Le spectacle est dantesque. Une foule regarde, impuissante, brûler la flèche de Notre-Dame. Les secours arrivent. Plusieurs pompes arrosent la cathédrale, devenue un “L’Etna en flammes”, selon un observateur, ses gargouilles crachent du plomb fondu. En deux heures, la flèche s’est effondrée…
Est-ce que cela vous rappelle quelque chose ? Non, il ne s’agit pas de la catastrophe de Notre-Dame de Paris du 15 avril 2019. Nous sommes le 15 septembre 1822 et c’est la cathédrale de Rouen qui a pris feu, après avoir été frappée par la foudre, lors d’un orage sec.

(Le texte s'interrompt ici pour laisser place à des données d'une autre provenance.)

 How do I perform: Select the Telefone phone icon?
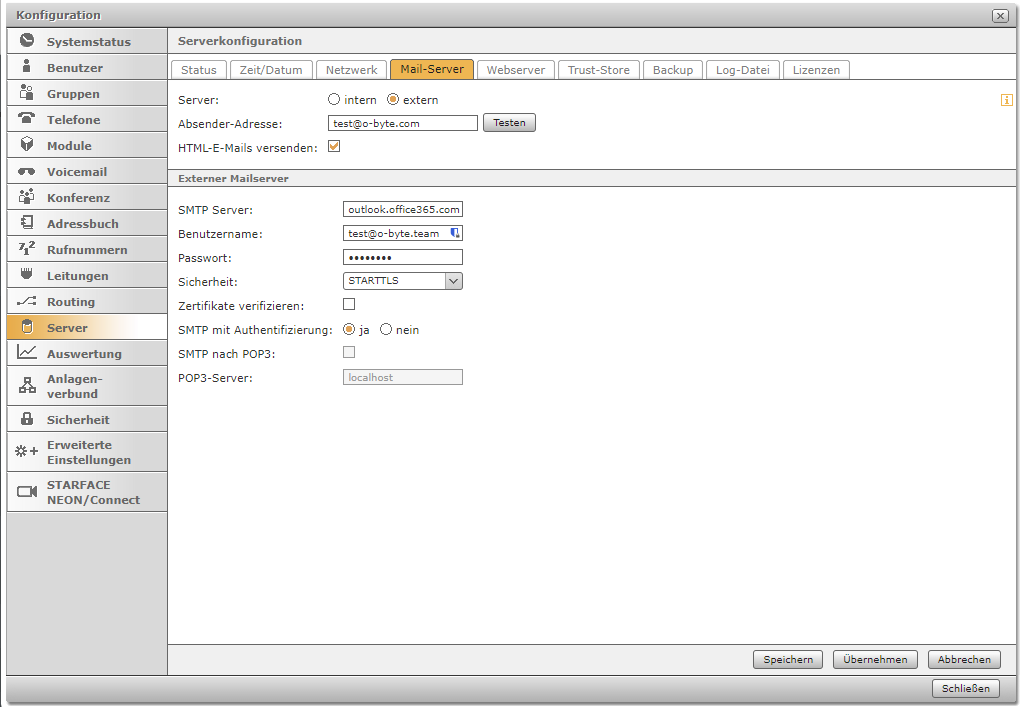coord(27,119)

Un drame qui s’est presque propagé à l’ensemble du bâtiment et à ses abords, comme le rappelle une passionnante exposition au Musée des Beaux-Arts de Rouen (1). «La flèche, alors pyramide en bois recouverte de plomb doré culminant à 135 mètres de haut, menace d’incendier la ville en s’abattant sur une maison accolée au monument. » déclare Diederik Bakhuys, commissaire de l’exposition. Un petit tableau d’Eustache-Hyacinthe Langlois, récemment entré dans les collections du musée, témoigne de ce désastre rayonnant dans la nuit. Mais grâce aux pompiers, l’incendie a finalement été maîtrisé. Les couvertures du chœur, du transept et de la nef sur un tiers de sa longueur ont disparu.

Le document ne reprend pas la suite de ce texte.